CONFORTO AOS DOENTES TERMINAIS
Hospice são os cuidados de apoio às pessoas na fase final de uma doença terminal e concentra-se no conforto e qualidade de vida, ao invés de curar. Então, o objetivo principal é controlar a dor para que os pacientes possam viver cada dia da melhor maneira possível. Esse cuidado pode ser oferecido em casa, em clínicas ou até mesmo em hospitais. A filosofia do hospice é oferecer apoio para as necessidades emocionais, sociais e espirituais do paciente, bem como o controle dos sintomas físicos. Tratamos o doente e não a doença. Geralmente, esse tipo de cuidado é oferecido para as pessoas que têm uma expectativa de vida de seis meses ou menos. O hospice geralmente usa uma abordagem de equipe multidisciplinar, incluindo os serviços de um enfermeiro, médico, psicólogo e apoio espiritual prestado de acordo com a preferência de cada um. Esse apoio é extensivo à família.

NECESSIDADE HUMANITÁRIA
Durante minha vida profissional tenho visto muito sofrimento, especialmente em algumas especialidades. Como enfermeira em Unidade de Terapia Intensiva (UTI) por 25 anos, presenciei mortes horríveis, que poderiam ter sido evitadas. Pacientes recebem tratamentos agressivos quando viver naturalmente já não era mais uma opção. Muitas vezes o próprio paciente já não tinha mais condições de tomar decisão alguma, e essa responsabilidade era delegada aos seus entes queridos. Na grande maioria dos casos eles não estavam preparados para aceitar cuidados paliativos ou cuidados de conforto (hospice). Por quê? Falta de conhecimento. Falta de oportunidade de conversar sobre o assunto.

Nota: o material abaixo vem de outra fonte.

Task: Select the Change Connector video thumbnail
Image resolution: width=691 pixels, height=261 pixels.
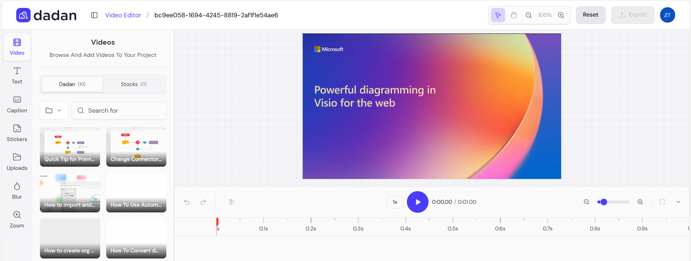Action: (136, 147)
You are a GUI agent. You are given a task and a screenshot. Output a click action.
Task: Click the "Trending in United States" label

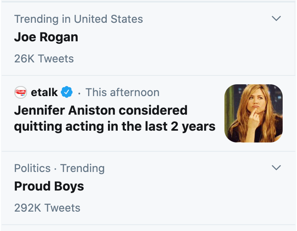pos(78,19)
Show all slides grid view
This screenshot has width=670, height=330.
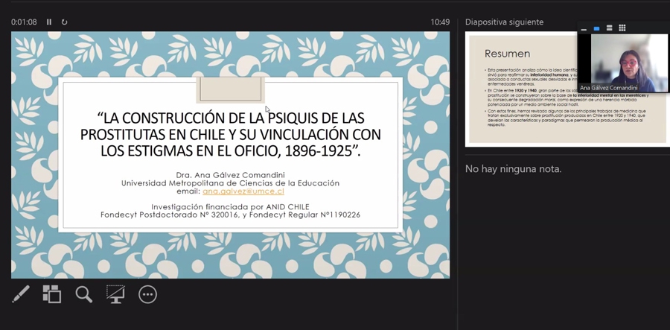(52, 294)
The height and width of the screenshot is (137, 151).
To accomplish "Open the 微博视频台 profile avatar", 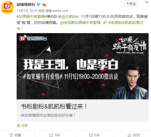I will [7, 7].
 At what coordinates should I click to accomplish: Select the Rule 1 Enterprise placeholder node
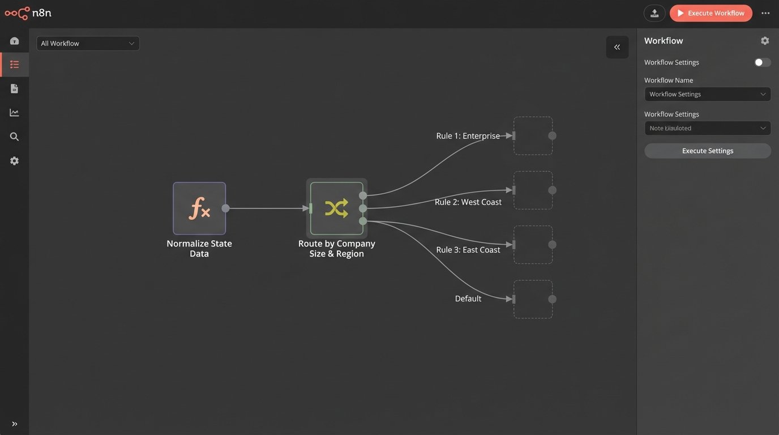(x=533, y=135)
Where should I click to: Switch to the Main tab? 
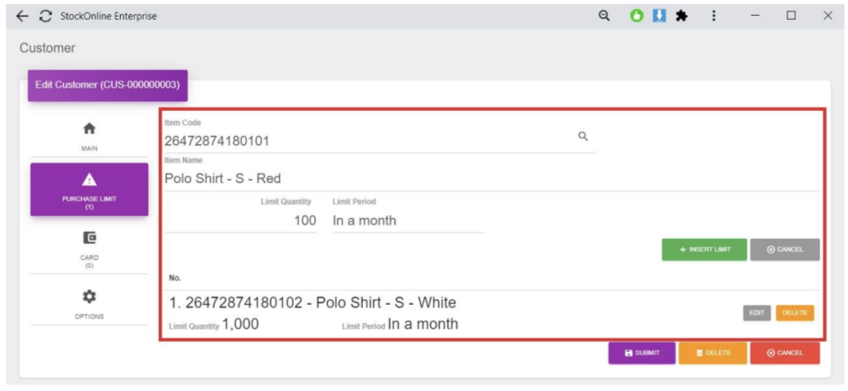pos(89,136)
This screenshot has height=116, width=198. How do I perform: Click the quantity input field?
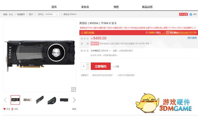[x=84, y=66]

Os cuidados paliativos são essencialmente um plano de cuidado que visa controlar os sintomas, oferecer apoio físico, psicossocial e espiritual ao paciente, melhorando assim a
qualidade de vida durante o período em que ele se encontra com problemas de saúde e recebe tratamento através da medicina tradicional – a que busca curar a doença.

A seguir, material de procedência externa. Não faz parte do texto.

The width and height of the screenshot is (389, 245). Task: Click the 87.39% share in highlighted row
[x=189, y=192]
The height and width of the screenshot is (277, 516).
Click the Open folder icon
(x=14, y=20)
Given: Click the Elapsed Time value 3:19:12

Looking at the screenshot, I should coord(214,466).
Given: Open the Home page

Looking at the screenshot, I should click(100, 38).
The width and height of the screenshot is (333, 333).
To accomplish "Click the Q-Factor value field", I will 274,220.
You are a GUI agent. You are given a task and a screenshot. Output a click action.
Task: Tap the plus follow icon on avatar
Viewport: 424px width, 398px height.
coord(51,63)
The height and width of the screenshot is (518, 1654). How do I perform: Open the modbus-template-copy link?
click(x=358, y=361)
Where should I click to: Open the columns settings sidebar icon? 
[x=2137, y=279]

Os cuidados paliativos podem ser associados a tratamentos curativos. Existem vários equívocos comuns sobre esse cuidado. Muitos confundem “cuidados paliativos” e “cuidados de conforto ou hospice”.
Nos cuidados paliativos, os pacientes simplesmente têm mais controle sobre os tratamentos curativos recebidos. Os pacientes devem ser capazes de escolher a proporção de cuidados curativos e de alívio de sintomas que recebem.

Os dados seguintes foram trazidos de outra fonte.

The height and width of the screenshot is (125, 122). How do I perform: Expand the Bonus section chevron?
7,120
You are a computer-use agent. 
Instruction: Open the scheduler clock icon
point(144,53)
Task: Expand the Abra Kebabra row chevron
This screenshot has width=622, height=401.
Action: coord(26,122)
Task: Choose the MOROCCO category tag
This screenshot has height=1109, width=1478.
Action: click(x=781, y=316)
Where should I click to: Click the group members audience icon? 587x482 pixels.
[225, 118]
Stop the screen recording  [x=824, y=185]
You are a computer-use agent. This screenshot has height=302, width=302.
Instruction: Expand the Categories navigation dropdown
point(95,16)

A equipe de cuidados paliativos é multidisciplinar, incluindo os serviços de um enfermeiro, médico, psicólogo e apoio espiritual prestado de acordo com a preferência de cada um.
Como os profissionais de saúde, principalmente enfermeiros e médicos, não receberam educação nessa área enquanto estavam na faculdade, os médicos não se sentem à vontade para recomendar cuidados paliativos para seus pacientes. Da mesma forma, o público em geral precisa ser educado sobre a existência desses cuidados e saber que, dessa forma, terá qualidade de vida e dignidade até o fim. Isso é um direito humano que está em nossa Constituição Federal.